● Work item:
Find all lines in the records that include the word "swatch", and copy them out.

★ ★ ★ ★ ★ ★ ★

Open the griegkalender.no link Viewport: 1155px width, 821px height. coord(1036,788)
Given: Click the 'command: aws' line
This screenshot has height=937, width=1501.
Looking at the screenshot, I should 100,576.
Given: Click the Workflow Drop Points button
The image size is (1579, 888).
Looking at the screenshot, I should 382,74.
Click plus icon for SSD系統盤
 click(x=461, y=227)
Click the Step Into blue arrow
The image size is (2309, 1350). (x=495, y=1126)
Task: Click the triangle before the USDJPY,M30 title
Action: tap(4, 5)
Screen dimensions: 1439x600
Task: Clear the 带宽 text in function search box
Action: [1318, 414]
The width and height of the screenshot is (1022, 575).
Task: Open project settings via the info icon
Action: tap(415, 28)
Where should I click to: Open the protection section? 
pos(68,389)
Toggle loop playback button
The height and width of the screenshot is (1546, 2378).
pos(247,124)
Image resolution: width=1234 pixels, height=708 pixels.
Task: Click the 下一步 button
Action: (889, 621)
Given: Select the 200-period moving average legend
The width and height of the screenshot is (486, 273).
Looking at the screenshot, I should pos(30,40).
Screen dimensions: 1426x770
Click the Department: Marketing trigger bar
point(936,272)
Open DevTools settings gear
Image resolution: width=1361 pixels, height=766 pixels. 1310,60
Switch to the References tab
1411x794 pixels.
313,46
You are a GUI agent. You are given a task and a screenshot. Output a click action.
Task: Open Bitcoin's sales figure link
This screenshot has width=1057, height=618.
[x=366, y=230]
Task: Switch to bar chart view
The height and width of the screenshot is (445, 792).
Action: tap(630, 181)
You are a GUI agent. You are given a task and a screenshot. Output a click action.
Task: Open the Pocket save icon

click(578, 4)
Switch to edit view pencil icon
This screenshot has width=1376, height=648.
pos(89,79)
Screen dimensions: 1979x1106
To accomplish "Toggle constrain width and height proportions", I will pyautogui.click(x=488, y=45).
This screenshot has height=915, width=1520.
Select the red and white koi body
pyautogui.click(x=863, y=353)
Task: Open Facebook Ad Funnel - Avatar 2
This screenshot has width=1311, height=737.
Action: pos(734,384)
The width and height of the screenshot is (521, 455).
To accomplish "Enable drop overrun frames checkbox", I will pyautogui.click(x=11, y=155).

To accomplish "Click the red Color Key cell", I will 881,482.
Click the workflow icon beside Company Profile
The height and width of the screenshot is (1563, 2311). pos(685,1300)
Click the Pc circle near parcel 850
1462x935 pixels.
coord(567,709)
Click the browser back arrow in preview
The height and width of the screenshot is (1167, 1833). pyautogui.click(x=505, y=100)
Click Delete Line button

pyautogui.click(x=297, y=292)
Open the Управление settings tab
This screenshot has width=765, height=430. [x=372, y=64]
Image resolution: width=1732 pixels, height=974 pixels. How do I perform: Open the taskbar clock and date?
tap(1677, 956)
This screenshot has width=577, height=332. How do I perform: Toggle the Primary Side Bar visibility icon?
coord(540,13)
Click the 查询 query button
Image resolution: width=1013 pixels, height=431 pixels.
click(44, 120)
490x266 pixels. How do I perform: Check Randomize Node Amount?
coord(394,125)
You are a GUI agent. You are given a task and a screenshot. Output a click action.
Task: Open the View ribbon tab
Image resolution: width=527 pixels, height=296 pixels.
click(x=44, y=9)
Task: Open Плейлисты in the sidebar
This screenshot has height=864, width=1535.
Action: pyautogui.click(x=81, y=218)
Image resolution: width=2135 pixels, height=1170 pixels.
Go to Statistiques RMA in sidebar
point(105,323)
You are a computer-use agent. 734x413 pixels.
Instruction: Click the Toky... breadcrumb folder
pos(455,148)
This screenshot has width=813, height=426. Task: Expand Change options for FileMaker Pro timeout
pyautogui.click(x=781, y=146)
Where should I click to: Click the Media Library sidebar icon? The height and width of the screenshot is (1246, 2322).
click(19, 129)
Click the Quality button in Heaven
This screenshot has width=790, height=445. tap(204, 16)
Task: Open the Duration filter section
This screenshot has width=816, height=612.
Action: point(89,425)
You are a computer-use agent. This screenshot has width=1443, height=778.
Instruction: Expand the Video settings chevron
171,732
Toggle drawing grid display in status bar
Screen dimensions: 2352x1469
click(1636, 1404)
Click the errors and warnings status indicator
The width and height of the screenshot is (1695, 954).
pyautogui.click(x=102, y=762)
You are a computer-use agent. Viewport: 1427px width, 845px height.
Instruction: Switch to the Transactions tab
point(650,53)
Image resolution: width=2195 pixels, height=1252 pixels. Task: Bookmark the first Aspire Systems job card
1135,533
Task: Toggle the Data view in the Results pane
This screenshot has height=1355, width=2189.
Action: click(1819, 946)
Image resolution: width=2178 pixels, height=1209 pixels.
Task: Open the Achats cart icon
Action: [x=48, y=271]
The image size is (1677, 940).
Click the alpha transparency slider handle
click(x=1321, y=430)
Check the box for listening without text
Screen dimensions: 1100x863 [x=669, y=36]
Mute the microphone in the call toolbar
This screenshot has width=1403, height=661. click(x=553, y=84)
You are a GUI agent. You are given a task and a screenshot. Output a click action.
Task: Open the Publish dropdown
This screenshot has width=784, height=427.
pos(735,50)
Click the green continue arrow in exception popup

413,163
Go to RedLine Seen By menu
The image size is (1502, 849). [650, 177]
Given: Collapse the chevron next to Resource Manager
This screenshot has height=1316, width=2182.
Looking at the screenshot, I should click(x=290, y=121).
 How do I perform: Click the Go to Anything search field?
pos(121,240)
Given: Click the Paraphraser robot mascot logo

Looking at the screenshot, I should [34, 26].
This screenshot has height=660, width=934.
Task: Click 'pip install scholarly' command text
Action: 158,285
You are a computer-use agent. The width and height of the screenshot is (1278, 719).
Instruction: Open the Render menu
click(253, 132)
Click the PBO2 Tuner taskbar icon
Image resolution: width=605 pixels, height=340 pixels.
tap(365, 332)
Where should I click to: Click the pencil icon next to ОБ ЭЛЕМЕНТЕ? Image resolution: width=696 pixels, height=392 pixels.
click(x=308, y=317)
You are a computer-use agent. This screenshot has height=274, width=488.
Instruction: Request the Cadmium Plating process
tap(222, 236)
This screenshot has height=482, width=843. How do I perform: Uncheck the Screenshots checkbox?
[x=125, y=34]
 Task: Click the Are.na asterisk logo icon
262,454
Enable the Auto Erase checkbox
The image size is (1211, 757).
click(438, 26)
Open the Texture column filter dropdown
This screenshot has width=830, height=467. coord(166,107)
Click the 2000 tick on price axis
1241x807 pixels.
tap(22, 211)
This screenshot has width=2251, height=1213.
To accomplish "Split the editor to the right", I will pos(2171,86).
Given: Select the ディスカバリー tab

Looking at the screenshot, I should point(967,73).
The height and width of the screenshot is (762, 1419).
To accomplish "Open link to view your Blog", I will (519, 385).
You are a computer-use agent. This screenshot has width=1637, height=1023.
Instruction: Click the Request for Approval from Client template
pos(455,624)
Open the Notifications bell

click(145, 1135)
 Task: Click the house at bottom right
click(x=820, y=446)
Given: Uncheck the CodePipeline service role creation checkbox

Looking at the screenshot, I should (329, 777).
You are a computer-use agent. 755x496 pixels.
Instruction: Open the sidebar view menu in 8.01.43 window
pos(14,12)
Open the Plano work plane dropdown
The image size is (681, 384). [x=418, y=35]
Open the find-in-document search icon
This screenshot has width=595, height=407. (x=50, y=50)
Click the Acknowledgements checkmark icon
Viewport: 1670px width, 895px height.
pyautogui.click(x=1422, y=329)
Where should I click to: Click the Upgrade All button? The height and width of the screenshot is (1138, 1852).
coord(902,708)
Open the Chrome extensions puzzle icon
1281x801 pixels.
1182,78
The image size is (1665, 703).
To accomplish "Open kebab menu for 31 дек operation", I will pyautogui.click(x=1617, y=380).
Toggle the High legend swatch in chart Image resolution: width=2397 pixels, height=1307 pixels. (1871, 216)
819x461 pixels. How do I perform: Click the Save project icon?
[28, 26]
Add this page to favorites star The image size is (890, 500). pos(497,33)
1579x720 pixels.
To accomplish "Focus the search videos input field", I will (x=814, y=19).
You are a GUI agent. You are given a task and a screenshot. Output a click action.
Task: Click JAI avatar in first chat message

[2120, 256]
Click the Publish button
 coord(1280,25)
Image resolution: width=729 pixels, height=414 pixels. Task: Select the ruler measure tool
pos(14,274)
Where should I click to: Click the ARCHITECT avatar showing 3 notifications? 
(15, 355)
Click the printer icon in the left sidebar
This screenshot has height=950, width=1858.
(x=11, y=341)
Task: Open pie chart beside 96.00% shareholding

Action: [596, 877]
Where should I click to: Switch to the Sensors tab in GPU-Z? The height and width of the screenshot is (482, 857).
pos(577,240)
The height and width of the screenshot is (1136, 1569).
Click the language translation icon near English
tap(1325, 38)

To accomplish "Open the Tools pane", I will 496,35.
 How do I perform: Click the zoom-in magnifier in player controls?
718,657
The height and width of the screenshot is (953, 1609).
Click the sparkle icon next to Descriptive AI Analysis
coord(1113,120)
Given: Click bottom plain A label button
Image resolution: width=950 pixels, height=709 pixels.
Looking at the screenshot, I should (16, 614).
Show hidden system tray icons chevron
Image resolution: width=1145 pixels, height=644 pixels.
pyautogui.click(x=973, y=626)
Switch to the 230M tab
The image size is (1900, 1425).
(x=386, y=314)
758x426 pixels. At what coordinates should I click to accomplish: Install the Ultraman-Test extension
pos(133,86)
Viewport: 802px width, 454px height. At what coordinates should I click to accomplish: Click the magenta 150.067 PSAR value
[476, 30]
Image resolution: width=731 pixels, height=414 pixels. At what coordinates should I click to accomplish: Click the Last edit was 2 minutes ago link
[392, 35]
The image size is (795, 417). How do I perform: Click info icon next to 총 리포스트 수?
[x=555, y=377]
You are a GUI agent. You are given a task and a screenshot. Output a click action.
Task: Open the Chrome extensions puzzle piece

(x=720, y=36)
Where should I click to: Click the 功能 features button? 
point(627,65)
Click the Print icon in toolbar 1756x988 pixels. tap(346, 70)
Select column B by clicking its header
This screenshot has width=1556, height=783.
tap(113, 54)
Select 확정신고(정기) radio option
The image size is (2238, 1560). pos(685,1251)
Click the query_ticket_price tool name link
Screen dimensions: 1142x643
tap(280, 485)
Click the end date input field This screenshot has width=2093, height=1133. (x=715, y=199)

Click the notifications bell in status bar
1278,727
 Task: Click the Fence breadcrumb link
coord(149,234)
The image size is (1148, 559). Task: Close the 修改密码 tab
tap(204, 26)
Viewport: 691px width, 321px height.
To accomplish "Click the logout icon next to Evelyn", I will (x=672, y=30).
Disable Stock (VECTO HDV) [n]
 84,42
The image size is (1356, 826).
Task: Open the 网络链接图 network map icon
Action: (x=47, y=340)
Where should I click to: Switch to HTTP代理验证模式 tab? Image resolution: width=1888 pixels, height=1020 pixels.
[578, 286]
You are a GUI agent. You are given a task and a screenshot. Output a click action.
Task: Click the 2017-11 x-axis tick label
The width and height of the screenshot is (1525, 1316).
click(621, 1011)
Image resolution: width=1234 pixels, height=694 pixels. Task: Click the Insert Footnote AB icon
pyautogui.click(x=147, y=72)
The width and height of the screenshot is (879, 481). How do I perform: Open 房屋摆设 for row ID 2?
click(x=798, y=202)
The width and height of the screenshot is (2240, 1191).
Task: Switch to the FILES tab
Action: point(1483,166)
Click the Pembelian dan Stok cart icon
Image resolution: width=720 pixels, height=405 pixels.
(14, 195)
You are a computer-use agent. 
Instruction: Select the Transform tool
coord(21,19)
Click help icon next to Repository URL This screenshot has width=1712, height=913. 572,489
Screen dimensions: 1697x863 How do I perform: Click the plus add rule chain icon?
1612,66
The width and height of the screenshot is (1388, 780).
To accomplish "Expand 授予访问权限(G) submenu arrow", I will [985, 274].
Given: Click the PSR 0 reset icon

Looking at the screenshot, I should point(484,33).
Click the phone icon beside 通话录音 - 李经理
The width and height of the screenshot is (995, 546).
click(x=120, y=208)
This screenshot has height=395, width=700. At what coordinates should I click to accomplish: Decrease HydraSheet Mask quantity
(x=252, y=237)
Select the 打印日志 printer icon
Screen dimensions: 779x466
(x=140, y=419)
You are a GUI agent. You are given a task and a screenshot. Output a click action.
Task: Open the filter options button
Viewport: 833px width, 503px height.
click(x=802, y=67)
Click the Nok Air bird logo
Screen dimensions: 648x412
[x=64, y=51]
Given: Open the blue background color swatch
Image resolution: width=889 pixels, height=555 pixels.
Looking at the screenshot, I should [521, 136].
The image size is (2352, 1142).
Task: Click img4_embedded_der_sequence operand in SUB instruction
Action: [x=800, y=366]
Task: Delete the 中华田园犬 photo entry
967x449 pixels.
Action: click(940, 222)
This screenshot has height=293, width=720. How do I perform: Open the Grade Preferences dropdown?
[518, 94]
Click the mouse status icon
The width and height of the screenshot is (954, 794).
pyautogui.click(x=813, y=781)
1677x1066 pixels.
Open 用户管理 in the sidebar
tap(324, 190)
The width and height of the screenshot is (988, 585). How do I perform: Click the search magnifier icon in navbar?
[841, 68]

★ ★ ★ ★ ★ ★ ★

● The completed task:
Toggle the High legend swatch in chart Image resolution: width=2397 pixels, height=1307 pixels. (1871, 216)
Given: Open the blue background color swatch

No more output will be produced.